• _Work order_
Print, exactly and without pictures, the lines from the one where "Viewport: 640px width, 598px height." appears down to the end of the entries.

• _Data supplied_
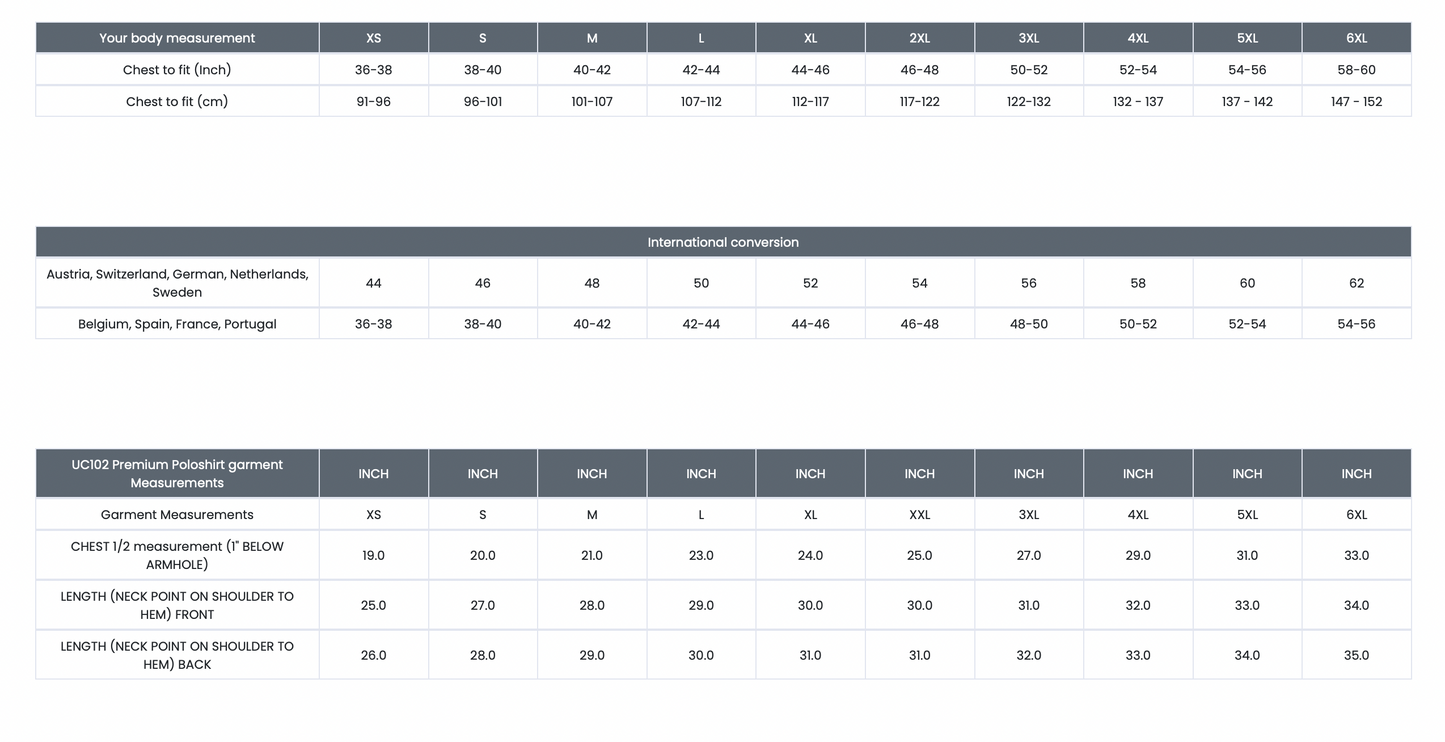Click the 6XL column header in body measurements
This screenshot has width=1445, height=742.
click(x=1356, y=38)
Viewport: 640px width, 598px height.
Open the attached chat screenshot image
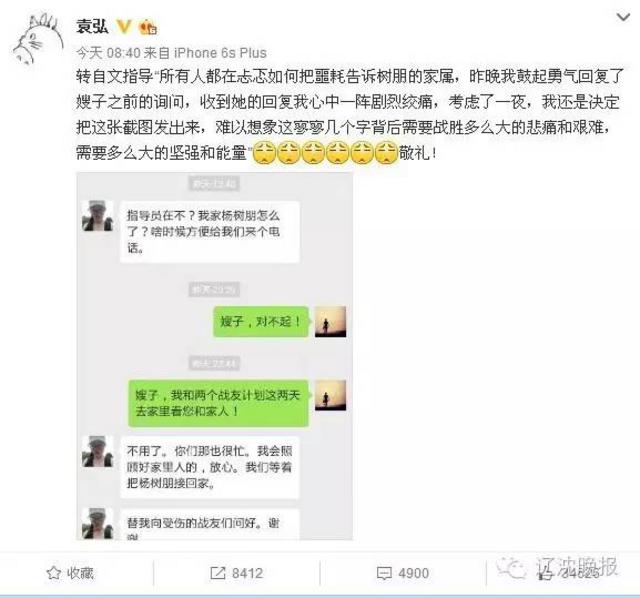[x=215, y=356]
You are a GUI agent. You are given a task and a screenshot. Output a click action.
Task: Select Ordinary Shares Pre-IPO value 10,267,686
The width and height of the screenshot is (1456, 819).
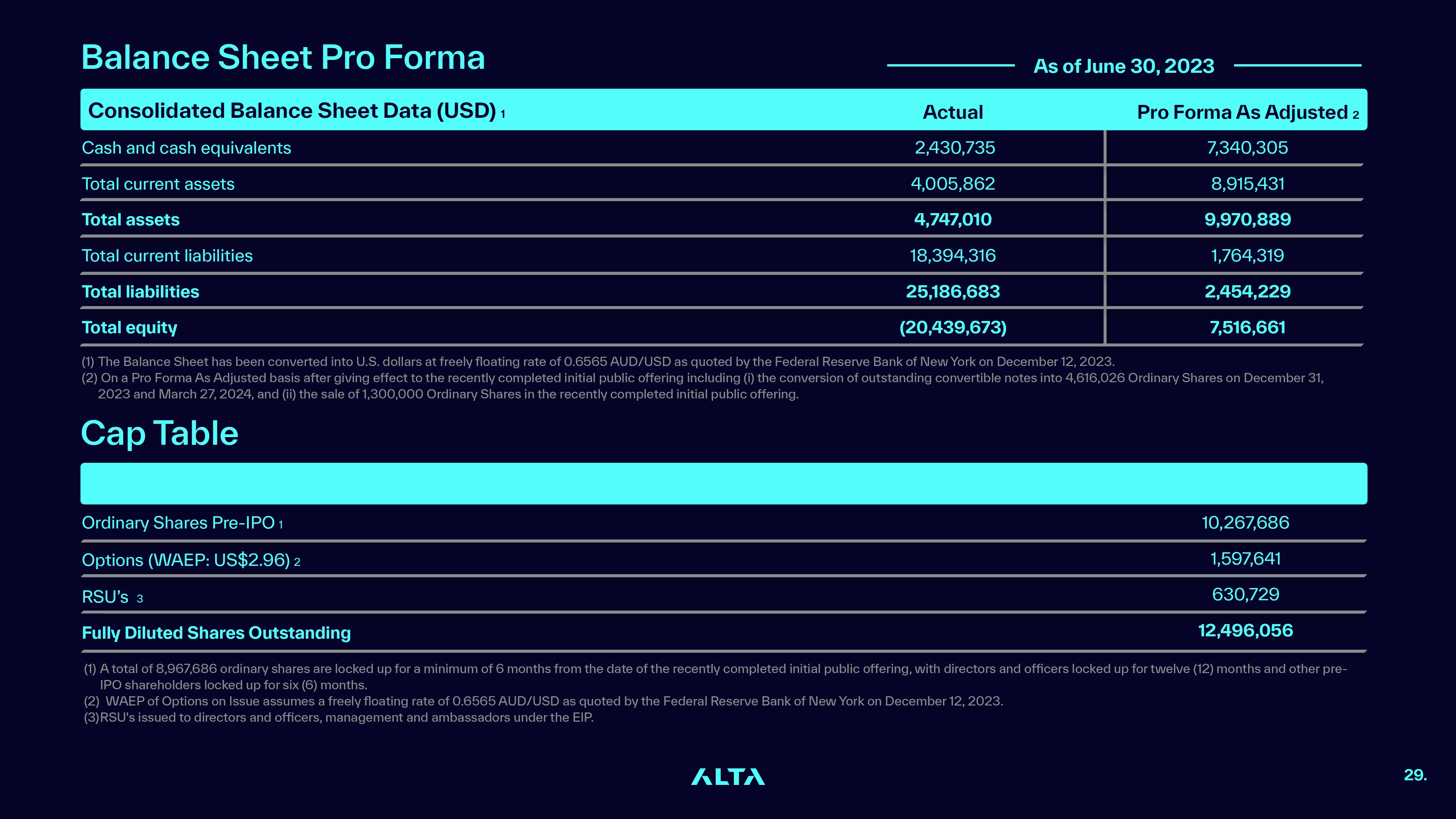(x=1245, y=523)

• _Response for this exercise_
Viewport: 640px width, 598px height.
Open the attached chat screenshot image
[x=215, y=356]
You are a GUI agent. You are given a task and a screenshot. Output a click action.
Task: Select Ordinary Shares Pre-IPO value 10,267,686
The width and height of the screenshot is (1456, 819).
(x=1245, y=523)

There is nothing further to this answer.